* _Set exercise_
Copy the lines below verbatim, beginning at the line that contains "At what coordinates" and stopping after the line that contains "pos(394,30)".

* _Working data_
┌──

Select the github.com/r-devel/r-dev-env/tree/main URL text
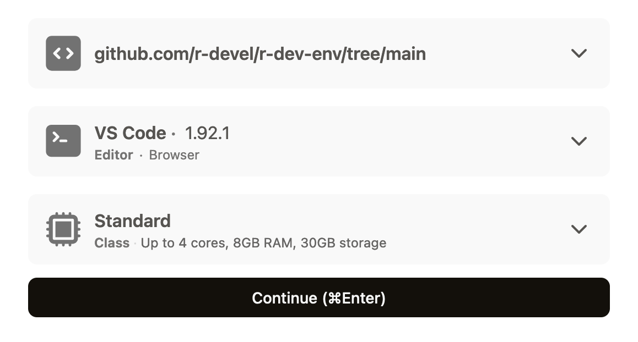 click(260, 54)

└──
┌──

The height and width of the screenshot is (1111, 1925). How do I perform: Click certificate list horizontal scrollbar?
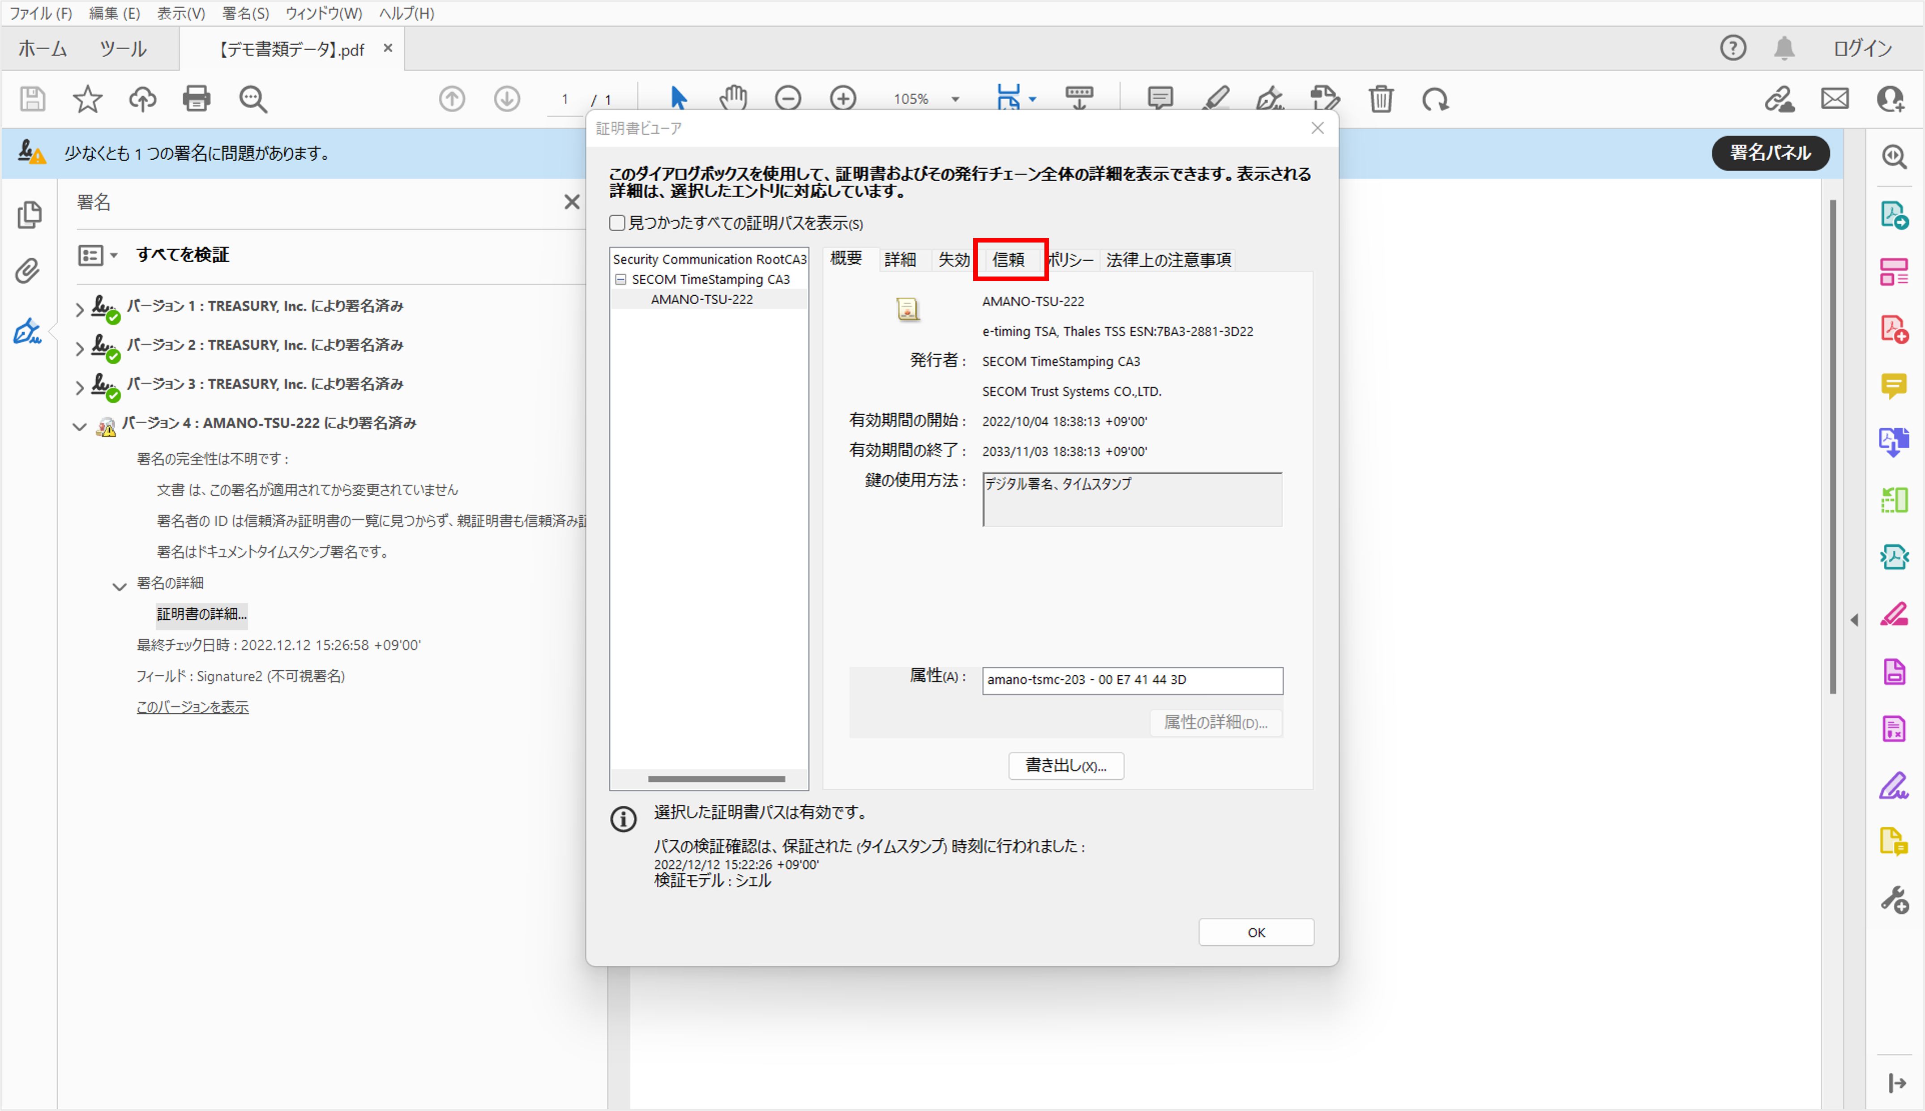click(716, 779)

└──
┌──

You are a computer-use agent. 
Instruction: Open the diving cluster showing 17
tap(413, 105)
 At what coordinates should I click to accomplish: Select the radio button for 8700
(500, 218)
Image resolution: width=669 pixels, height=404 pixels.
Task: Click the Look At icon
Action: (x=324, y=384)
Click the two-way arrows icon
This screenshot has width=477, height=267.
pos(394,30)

└──

* _Finished exercise_
 At what coordinates should I click to accomplish: Select the radio button for 8700
(500, 218)
Image resolution: width=669 pixels, height=404 pixels.
Task: Click the Look At icon
Action: (x=324, y=384)
Click the two-way arrows icon
This screenshot has width=477, height=267.
pos(394,30)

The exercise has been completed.